## Stated task
Recast the item lines as a Markdown table with the columns Row and Line, one numbered row per line and no rows for blank lines. Begin at the line that has "Where should I", stop after the line that has "Image resolution: width=492", and leave the pictures out.

## Data provided
····················

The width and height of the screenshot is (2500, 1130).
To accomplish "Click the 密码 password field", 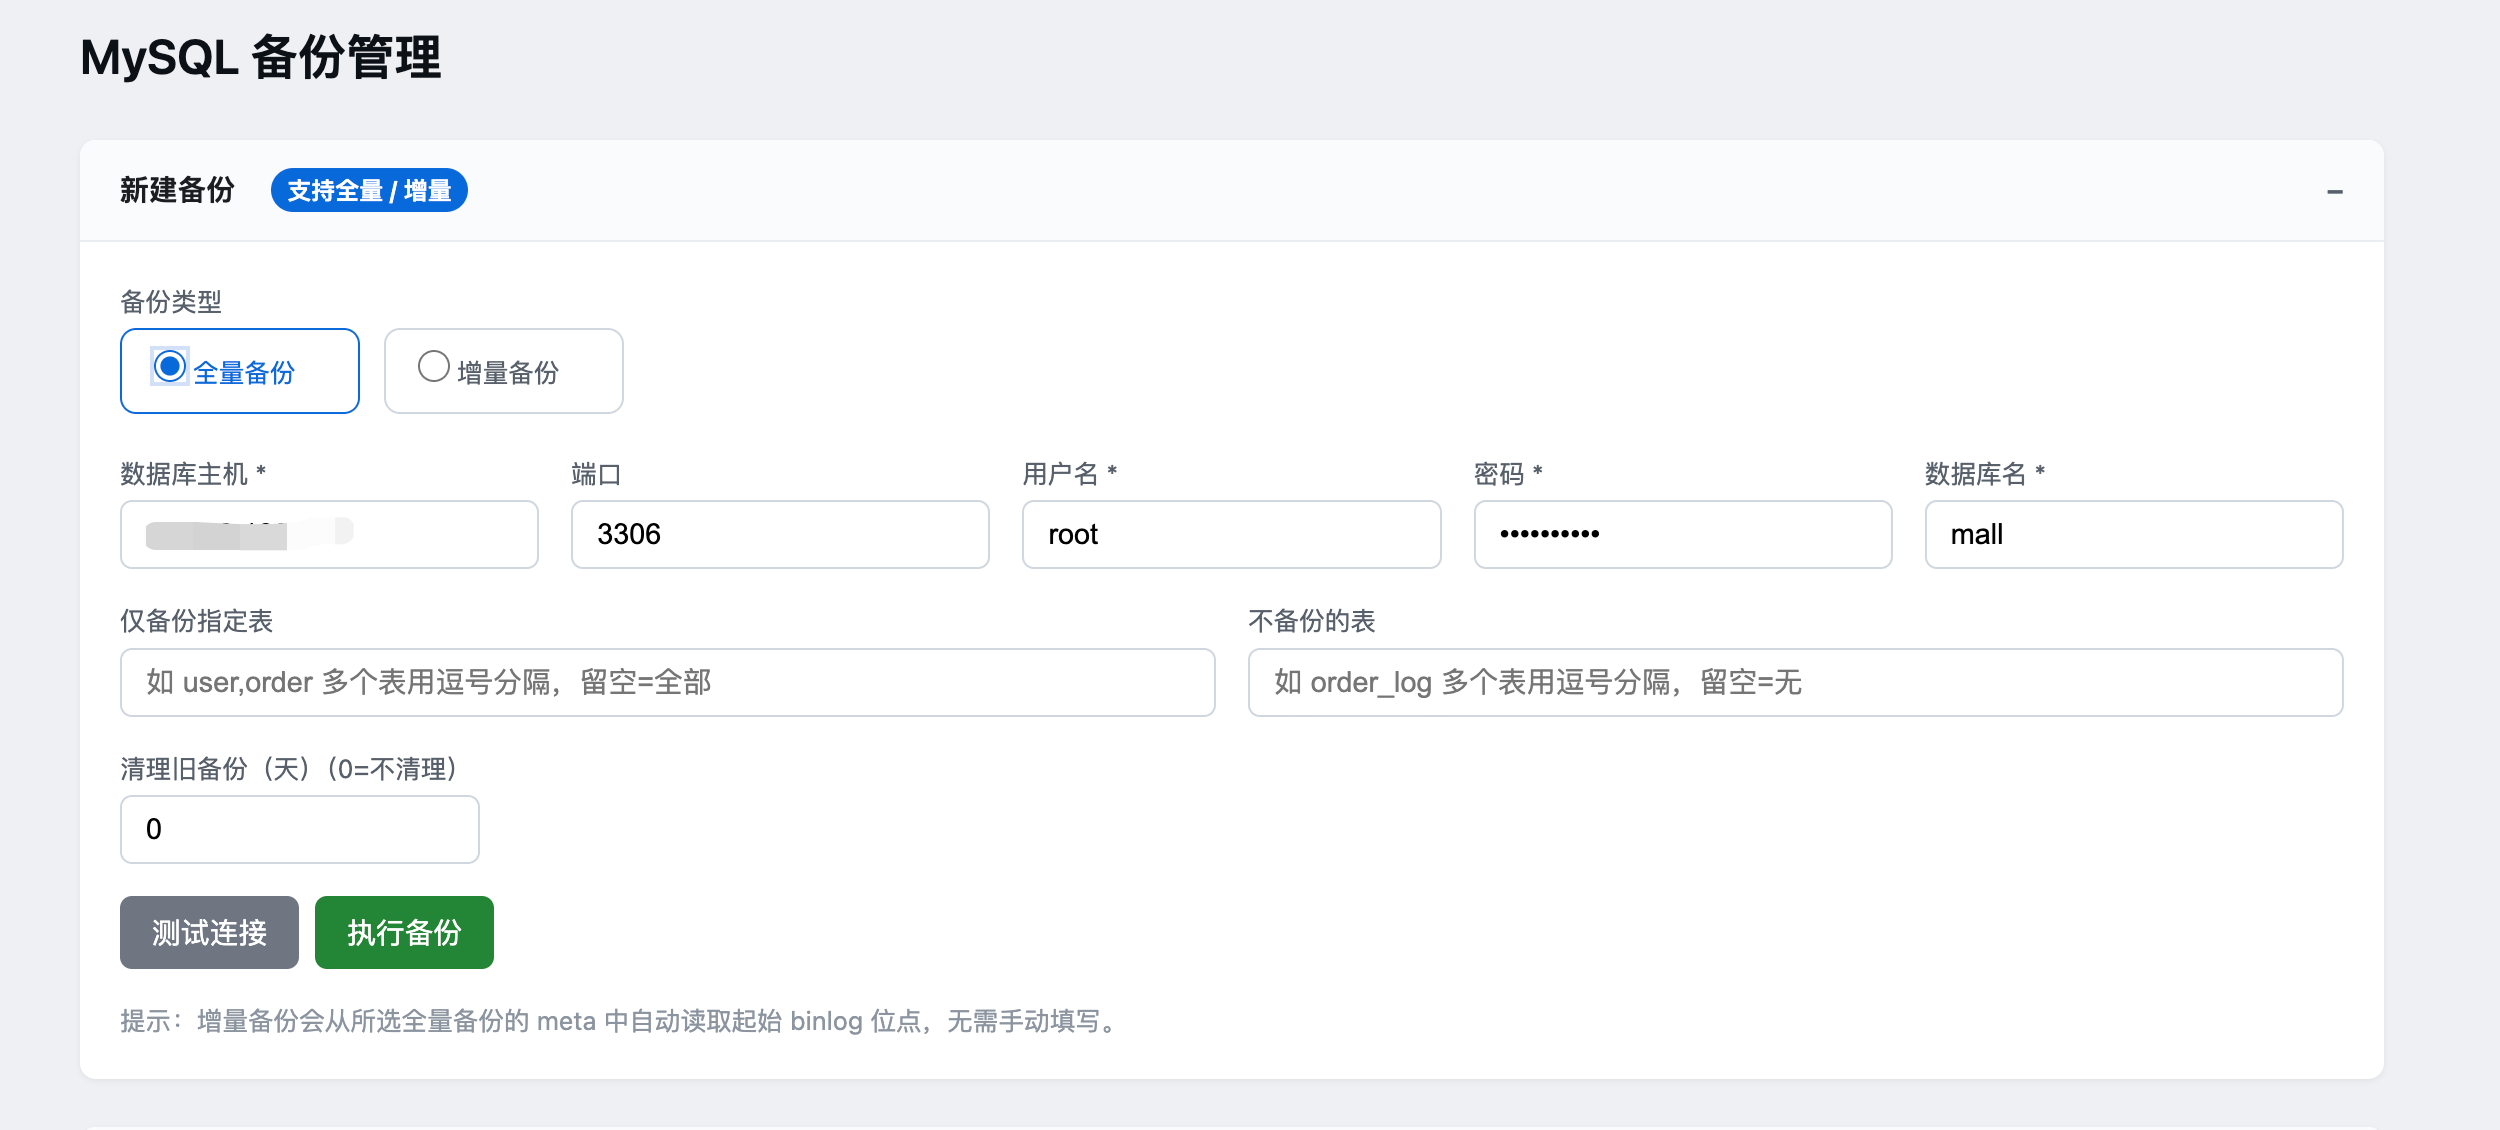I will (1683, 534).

····················

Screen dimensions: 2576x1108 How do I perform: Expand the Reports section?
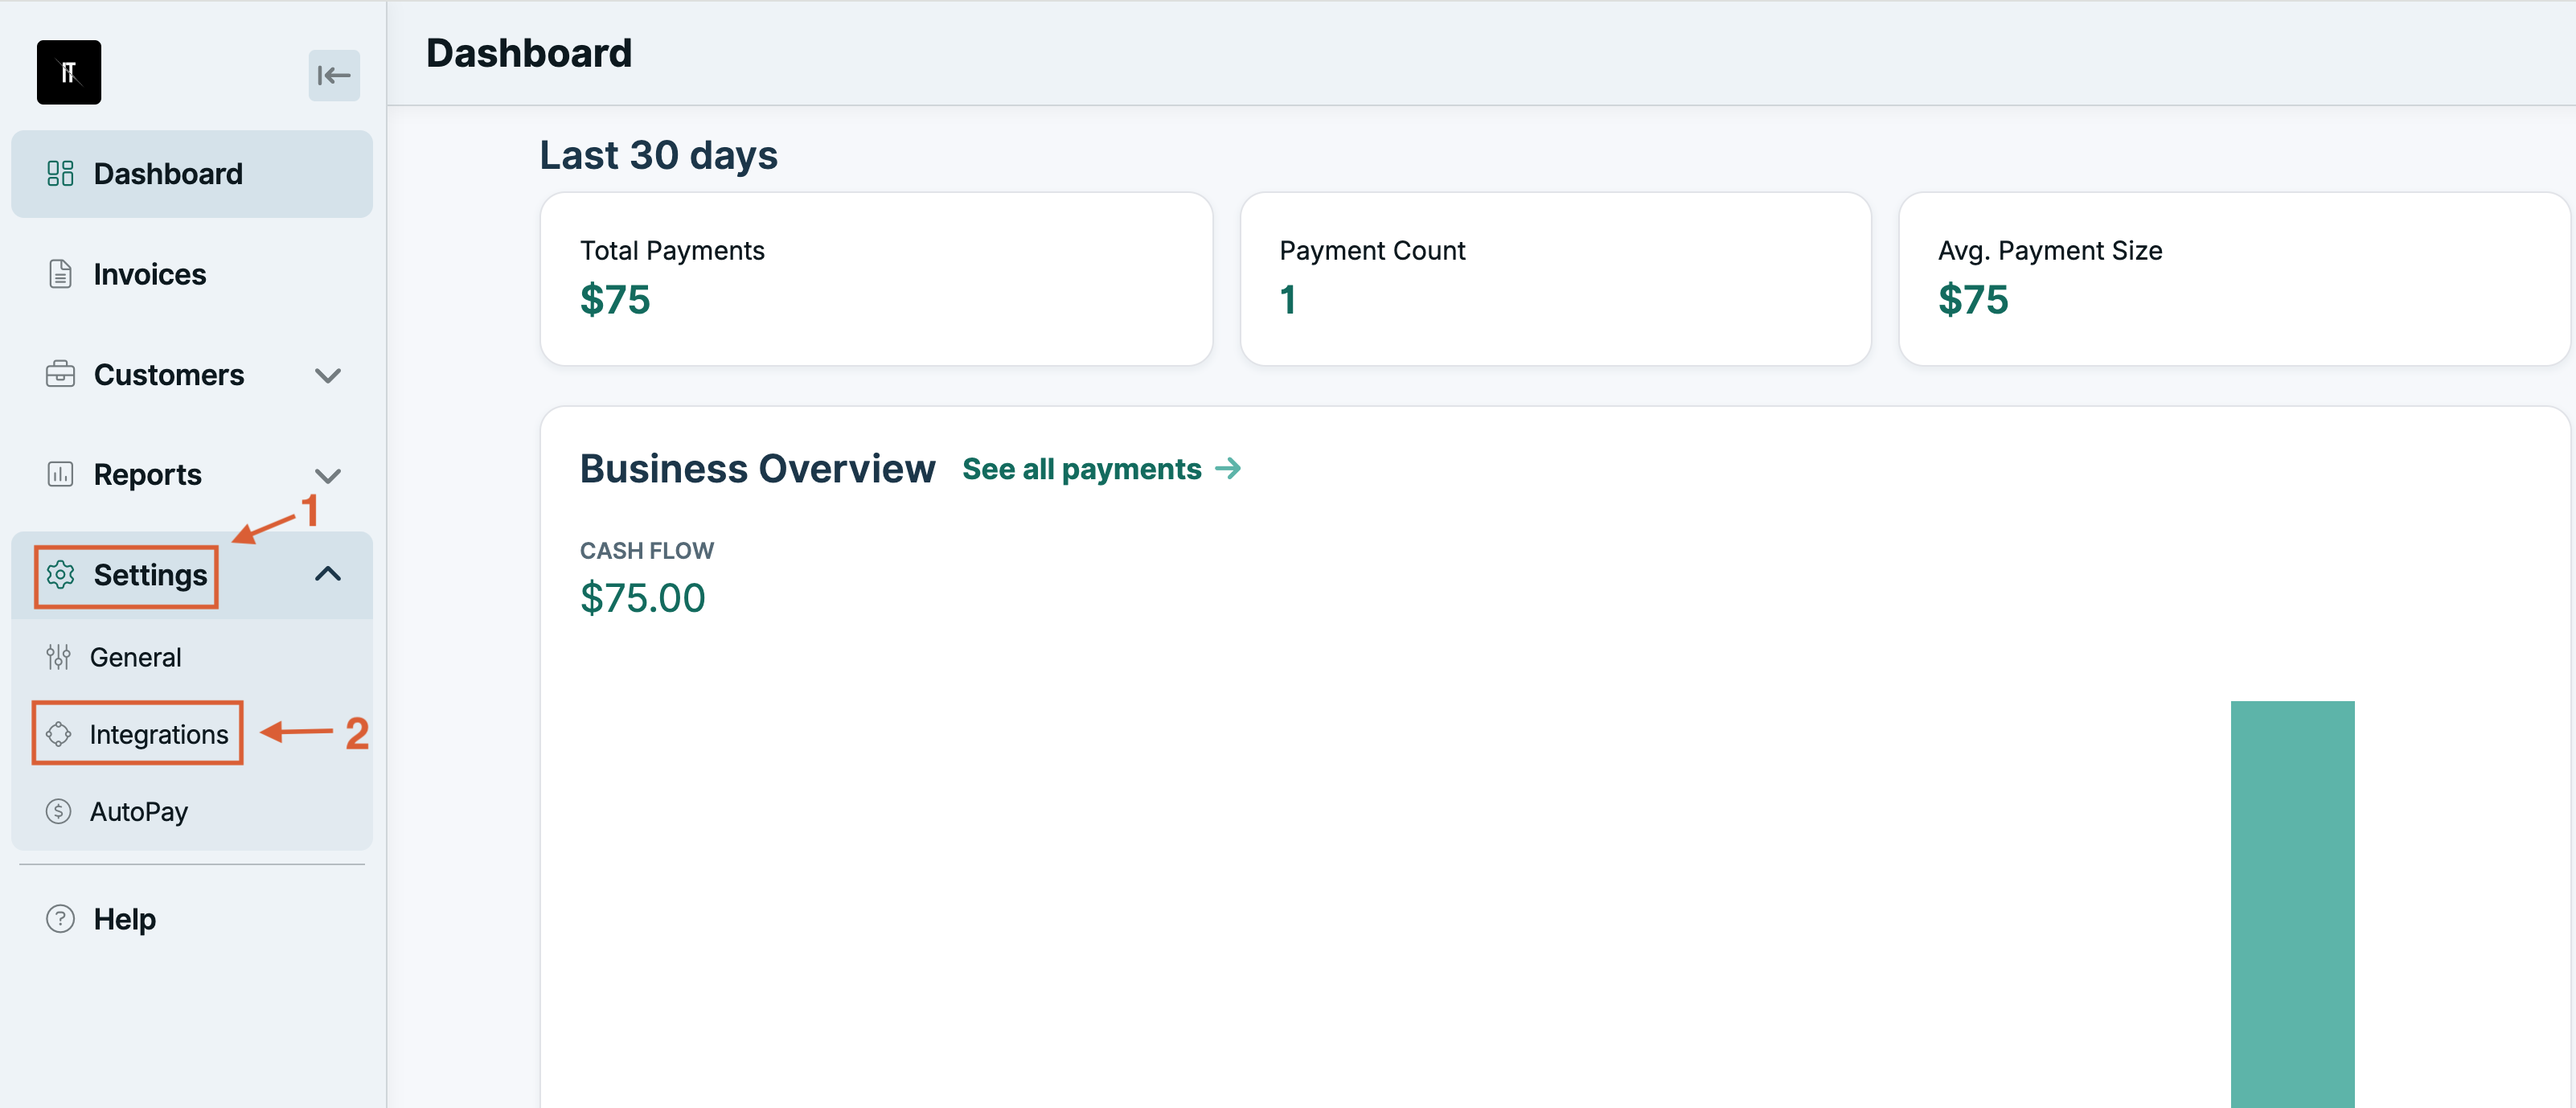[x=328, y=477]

····················

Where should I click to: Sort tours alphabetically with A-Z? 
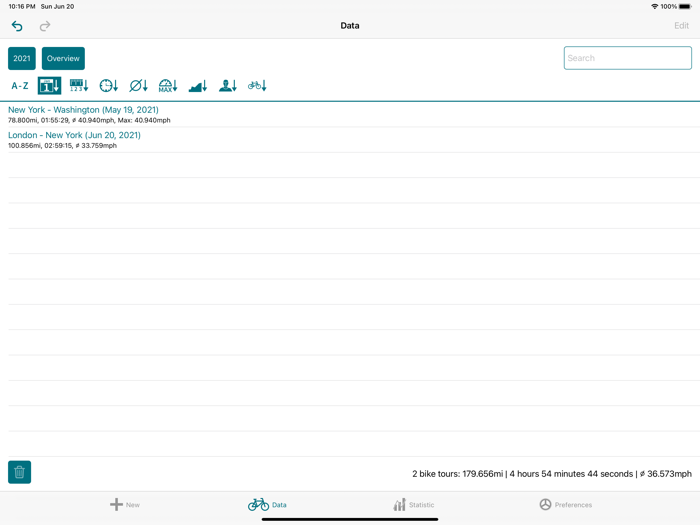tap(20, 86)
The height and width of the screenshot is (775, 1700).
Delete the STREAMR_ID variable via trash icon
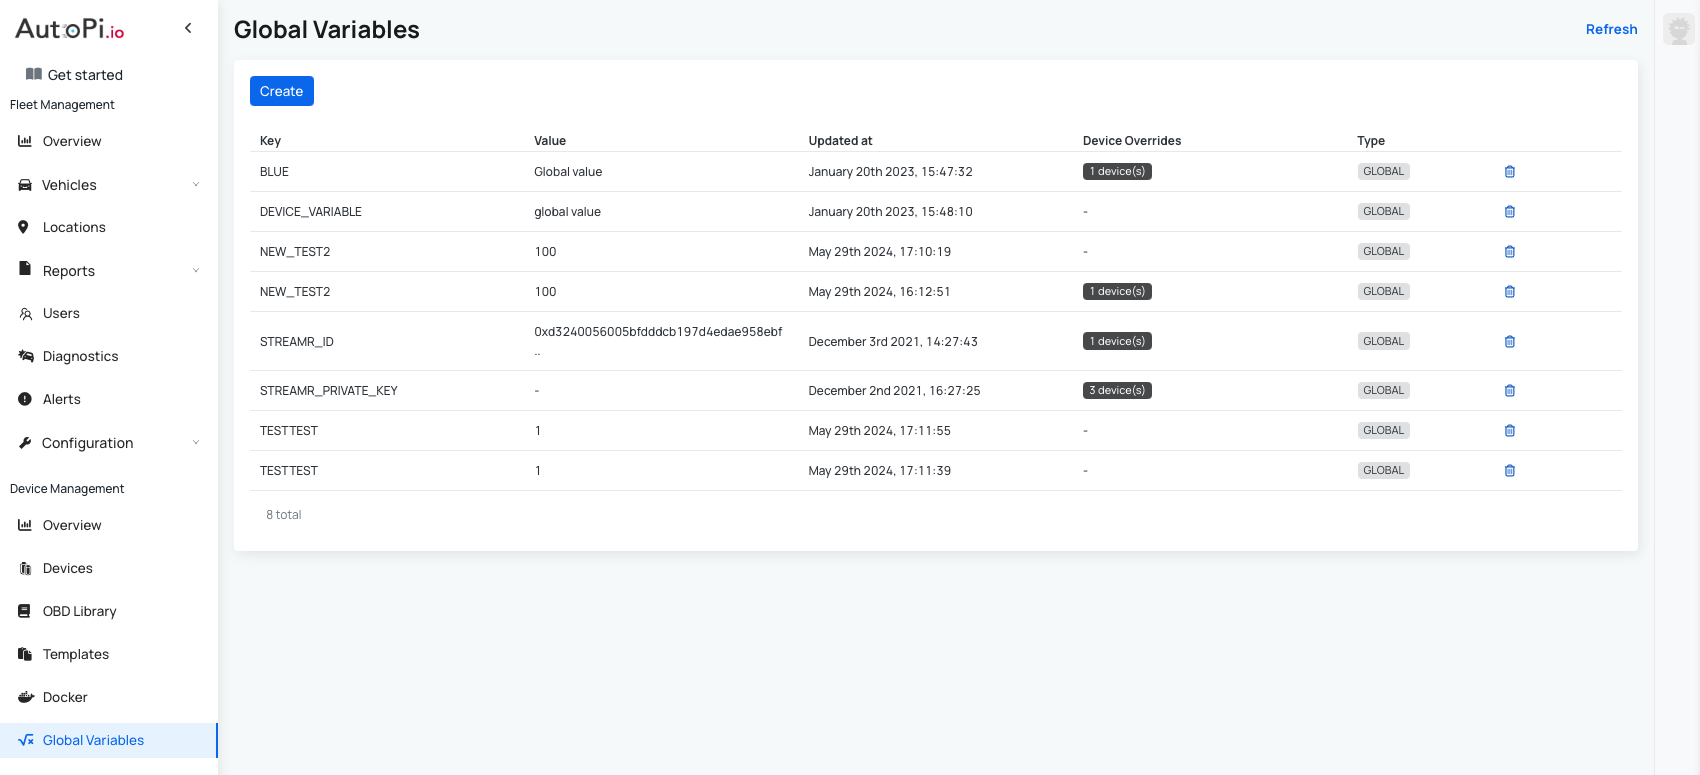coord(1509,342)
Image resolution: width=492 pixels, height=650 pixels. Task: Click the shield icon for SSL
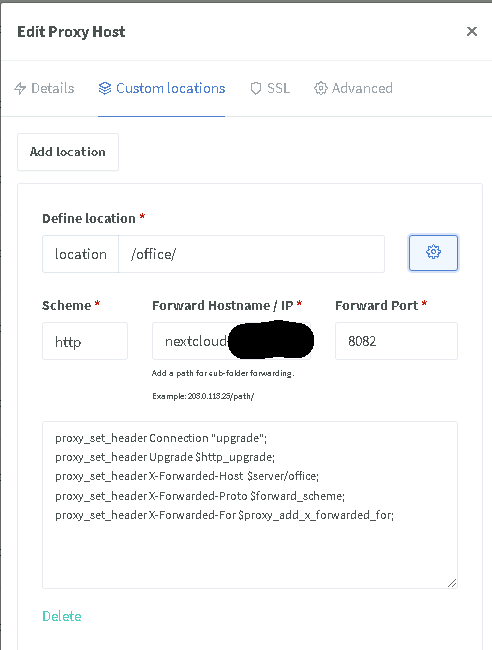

····················

## Problem solution
| Row | Line |
|---|---|
| 1 | Where should I click to: Sort tours alphabetically with A-Z?  |
| 2 | tap(20, 86) |
| 3 | The height and width of the screenshot is (775, 1700). |
| 4 | Delete the STREAMR_ID variable via trash icon |
| 5 | coord(1509,342) |
| 6 | Image resolution: width=492 pixels, height=650 pixels. Task: Click the shield icon for SSL |